Needles City Clerk Dale Jones told the Sentinel that the city council is scheduled to take up filling the vacancy among its ranks at the January 14, 2020 meeting. Any Needles resident registered to vote is eligible to apply for the council position. Jones said the council would likely consider any applicant showing interest in the position right up until the time of the meeting. She said, the interviews of applicants followed by the appointment vote will be the first two orders of business at the January 14 meeting, such that the appointed member will then be immediately sworn into office and take part as a voting member with regard to the remaining items on the council agenda for that night.
Jones said she was setting a deadline of January 7 for applicants who wanted to receive a copy of the agenda and the back-up material on the items it involves. She said she will provide that agenda packet to any of those who make an application for the appointment by January 7, so the candidate who is chosen will be able to make informed decisions on the issues the council will consider on January 14.

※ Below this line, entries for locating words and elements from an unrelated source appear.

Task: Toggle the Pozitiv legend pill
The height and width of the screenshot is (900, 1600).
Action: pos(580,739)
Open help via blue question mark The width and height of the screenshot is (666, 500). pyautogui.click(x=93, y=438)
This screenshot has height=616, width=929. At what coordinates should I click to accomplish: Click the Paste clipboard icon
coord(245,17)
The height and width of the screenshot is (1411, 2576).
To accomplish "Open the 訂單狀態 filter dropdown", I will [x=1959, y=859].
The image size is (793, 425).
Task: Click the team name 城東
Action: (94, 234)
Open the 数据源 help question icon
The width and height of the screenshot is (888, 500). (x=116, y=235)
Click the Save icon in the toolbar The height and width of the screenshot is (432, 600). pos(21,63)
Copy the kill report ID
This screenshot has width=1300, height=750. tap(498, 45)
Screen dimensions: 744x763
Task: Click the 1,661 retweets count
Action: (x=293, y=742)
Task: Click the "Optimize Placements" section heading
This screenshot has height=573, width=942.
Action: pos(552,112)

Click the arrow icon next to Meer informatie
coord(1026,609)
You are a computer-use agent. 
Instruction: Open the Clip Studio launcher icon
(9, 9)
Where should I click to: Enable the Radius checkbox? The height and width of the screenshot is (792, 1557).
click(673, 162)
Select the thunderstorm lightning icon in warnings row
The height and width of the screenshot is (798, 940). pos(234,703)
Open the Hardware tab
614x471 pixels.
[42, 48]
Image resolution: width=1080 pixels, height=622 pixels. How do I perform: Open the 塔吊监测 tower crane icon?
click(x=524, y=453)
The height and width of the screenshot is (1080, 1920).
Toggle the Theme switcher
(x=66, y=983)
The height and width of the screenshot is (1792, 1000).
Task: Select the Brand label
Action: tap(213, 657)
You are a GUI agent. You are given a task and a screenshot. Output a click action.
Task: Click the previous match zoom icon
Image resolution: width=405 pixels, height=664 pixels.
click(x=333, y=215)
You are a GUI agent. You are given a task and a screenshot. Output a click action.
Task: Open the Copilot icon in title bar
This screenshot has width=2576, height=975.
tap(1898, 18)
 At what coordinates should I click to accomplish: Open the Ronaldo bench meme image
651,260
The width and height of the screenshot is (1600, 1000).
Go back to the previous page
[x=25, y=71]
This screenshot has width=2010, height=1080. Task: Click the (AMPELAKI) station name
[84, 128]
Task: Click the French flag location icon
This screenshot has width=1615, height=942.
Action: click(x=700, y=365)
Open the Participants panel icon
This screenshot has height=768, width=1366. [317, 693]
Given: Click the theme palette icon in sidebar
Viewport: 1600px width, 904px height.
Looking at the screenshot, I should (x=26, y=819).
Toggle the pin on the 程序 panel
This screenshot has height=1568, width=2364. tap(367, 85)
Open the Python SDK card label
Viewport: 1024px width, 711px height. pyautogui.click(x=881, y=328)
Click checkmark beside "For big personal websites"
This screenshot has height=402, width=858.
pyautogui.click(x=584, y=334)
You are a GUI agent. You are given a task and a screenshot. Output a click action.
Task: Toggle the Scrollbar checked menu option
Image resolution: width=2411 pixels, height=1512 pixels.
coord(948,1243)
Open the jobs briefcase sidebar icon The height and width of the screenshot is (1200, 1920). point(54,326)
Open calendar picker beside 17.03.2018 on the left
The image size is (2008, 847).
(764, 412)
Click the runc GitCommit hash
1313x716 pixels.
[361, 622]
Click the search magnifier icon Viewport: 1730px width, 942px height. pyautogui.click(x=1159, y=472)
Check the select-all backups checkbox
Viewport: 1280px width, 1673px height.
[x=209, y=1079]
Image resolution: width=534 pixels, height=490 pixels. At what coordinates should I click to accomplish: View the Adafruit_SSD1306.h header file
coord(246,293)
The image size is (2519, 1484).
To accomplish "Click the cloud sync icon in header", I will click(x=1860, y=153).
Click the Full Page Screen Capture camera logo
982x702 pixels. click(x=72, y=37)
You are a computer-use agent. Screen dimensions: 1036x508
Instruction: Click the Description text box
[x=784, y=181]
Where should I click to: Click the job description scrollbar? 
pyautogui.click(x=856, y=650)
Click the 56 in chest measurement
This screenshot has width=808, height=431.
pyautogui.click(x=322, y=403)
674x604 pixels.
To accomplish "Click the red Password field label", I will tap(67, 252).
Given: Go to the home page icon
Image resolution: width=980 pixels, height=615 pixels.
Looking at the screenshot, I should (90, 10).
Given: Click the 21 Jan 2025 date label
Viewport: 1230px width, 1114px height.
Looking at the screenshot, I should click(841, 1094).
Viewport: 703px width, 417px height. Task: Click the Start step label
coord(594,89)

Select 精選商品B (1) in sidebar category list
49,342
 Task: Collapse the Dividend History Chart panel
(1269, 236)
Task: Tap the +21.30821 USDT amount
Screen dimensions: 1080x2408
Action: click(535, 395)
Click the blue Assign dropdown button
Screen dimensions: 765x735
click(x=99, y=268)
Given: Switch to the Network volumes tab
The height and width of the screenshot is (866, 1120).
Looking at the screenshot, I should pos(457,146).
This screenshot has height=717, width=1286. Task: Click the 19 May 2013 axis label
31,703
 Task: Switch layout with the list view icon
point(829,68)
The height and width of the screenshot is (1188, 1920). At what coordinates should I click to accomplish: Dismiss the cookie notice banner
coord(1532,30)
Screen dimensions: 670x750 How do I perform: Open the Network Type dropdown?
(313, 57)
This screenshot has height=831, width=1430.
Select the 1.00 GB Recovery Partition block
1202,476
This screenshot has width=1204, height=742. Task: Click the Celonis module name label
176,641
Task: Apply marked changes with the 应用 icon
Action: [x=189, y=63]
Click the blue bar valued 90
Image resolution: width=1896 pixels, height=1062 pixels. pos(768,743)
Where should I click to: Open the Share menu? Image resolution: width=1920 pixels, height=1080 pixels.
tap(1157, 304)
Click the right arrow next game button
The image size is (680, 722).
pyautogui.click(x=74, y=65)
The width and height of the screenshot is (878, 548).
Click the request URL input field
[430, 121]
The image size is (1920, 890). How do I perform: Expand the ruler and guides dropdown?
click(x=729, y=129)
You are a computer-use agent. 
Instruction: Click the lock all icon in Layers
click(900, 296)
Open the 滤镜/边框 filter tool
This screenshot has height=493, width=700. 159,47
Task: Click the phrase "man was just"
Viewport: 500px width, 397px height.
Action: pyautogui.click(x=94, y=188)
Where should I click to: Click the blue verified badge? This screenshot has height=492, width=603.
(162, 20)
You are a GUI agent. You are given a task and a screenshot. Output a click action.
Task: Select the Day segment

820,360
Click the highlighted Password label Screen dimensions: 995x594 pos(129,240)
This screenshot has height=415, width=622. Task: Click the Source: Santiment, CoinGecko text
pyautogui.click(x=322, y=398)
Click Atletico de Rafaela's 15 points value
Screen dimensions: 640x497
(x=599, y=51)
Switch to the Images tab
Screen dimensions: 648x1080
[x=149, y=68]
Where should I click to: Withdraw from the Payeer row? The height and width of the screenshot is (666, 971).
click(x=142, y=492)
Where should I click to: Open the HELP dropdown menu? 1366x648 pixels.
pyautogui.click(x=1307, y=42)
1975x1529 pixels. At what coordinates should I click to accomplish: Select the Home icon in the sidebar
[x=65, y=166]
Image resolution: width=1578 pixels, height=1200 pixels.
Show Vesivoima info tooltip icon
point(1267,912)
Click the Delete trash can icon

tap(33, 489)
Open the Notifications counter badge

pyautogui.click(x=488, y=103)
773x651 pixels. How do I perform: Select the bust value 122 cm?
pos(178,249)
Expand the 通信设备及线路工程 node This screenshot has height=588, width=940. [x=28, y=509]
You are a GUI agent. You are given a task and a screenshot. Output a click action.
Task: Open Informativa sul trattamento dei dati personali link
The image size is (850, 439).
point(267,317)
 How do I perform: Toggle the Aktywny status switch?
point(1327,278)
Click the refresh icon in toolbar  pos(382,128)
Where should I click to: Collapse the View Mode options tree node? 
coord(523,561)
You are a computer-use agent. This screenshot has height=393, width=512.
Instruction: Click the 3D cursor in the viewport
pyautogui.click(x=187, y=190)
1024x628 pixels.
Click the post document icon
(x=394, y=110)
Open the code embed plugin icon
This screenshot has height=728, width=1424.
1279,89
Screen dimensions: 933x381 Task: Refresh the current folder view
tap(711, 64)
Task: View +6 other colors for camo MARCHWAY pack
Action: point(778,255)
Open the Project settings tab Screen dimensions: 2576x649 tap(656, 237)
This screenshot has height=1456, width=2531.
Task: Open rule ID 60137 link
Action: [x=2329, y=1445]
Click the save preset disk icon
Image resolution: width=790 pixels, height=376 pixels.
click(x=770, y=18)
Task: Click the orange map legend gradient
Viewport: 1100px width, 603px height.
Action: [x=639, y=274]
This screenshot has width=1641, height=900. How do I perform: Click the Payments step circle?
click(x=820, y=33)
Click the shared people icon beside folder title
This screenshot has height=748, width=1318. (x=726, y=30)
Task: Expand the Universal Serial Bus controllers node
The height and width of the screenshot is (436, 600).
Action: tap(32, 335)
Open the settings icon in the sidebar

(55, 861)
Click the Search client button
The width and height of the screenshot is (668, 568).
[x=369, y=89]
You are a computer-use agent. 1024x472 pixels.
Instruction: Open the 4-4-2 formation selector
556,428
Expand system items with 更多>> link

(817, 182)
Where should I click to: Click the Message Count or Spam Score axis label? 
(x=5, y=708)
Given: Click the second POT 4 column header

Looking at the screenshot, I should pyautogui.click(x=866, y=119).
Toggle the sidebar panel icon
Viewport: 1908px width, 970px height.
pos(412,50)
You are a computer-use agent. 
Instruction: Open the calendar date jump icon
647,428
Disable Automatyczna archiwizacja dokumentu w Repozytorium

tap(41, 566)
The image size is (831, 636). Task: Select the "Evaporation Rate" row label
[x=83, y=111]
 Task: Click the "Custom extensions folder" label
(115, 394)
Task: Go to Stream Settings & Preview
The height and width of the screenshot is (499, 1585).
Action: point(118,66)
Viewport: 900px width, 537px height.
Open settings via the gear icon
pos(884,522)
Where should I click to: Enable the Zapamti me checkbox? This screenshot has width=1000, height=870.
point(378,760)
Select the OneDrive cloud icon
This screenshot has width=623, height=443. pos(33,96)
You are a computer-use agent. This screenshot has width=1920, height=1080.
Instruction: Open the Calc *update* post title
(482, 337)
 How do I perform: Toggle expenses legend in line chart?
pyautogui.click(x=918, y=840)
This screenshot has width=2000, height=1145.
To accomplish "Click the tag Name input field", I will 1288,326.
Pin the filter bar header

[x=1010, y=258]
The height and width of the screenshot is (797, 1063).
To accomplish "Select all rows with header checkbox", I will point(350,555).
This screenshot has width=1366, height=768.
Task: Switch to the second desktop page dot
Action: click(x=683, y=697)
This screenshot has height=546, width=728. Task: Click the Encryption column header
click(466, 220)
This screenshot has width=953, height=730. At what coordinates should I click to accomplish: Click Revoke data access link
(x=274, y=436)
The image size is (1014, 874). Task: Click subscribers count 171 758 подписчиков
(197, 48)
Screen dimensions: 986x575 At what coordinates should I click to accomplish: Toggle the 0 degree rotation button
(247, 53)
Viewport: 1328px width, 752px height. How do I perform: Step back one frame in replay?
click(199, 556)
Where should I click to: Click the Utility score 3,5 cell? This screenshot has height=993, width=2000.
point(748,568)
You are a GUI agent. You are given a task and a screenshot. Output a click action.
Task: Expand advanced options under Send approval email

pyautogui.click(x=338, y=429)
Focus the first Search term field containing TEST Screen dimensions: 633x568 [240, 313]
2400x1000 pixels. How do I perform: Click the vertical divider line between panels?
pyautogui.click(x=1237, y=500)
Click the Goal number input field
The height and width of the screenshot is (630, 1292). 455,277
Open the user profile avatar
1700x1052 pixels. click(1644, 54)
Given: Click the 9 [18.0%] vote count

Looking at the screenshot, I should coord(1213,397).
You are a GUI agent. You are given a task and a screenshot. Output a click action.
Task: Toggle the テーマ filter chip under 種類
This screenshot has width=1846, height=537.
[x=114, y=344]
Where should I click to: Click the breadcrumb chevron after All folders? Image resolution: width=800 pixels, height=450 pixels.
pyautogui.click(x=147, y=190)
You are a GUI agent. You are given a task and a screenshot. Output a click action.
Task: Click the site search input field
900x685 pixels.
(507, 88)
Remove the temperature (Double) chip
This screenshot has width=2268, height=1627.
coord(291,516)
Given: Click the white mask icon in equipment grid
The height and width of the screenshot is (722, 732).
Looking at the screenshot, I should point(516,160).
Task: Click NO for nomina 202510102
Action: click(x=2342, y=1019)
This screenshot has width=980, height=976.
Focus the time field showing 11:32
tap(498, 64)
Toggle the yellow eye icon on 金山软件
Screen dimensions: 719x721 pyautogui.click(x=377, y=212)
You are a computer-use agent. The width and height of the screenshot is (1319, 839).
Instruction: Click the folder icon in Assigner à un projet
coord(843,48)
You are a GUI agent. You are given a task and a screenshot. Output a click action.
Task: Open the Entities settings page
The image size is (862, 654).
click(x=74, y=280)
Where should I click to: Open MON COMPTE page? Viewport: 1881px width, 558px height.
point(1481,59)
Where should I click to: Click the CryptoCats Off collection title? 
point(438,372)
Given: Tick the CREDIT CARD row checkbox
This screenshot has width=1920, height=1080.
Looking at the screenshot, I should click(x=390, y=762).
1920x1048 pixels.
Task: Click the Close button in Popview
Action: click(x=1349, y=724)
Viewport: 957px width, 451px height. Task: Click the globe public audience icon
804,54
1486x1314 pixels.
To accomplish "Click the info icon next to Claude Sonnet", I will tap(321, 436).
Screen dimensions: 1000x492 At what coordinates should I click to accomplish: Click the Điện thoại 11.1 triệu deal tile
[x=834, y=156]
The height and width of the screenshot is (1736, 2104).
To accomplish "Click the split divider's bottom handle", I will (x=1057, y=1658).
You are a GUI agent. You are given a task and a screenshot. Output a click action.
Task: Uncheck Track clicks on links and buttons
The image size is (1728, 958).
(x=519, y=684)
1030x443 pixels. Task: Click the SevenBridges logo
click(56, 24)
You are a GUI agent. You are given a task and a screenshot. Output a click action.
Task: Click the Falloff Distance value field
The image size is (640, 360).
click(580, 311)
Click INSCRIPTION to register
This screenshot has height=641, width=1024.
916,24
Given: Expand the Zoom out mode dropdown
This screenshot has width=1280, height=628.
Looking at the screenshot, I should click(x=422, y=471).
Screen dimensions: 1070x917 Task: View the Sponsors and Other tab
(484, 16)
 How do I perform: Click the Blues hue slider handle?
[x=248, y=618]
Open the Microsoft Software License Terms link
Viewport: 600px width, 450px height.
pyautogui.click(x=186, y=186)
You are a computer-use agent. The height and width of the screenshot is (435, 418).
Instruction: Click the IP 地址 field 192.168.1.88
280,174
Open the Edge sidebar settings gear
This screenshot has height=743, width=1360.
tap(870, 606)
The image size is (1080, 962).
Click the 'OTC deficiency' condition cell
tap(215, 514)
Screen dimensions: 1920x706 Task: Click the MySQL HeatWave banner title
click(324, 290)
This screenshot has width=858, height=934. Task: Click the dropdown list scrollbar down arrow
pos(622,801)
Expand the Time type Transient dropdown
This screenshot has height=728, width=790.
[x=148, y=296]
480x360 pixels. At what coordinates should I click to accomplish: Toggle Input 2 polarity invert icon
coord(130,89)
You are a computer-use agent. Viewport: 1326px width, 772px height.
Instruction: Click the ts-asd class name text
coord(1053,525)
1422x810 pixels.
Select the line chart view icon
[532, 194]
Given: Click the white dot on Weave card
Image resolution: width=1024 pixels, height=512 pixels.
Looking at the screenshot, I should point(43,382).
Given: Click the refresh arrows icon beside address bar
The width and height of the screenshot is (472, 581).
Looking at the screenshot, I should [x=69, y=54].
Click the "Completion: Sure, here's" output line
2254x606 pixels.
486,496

“If someone applies after January 7 or even shows up on the night of the meeting, the council will have the option of considering that candidate, but I will not have been able to provide that person with the agenda and its materials,” she said.
By statute, the city council has 30 days from the acceptance of Hazlewood’s resignation to appoint a replacement or declare and schedule a special election for that purpose. According to Needles City Manager Rick Daniels, holding an election would set taxpayers back roughly $20,000. Accordingly, the city council elected to advertise the vacancy, accept applications or letters of interest, conduct interviews of those applicants and make the appointment on January 14, two days shy of the deadline to do so.
Hazlewood was elected to the council in the November 8, 2016 election, placing third in a nine candidate race in which three positions on the council were at stake. Hazlewood garnered 484 votes, good for 14.06 percent, behind Shawn Gudmundson, who garnered 515 votes of 14.96 percent, and top vote-getter Tona Belt, who captured 583 votes for 16.93 percent. In that race, Hazlewood outdistanced former councilwomen Linda Kidd and Ruth Musser-Lopez. He also defeated Tim Terral, who was elected to the council two years later.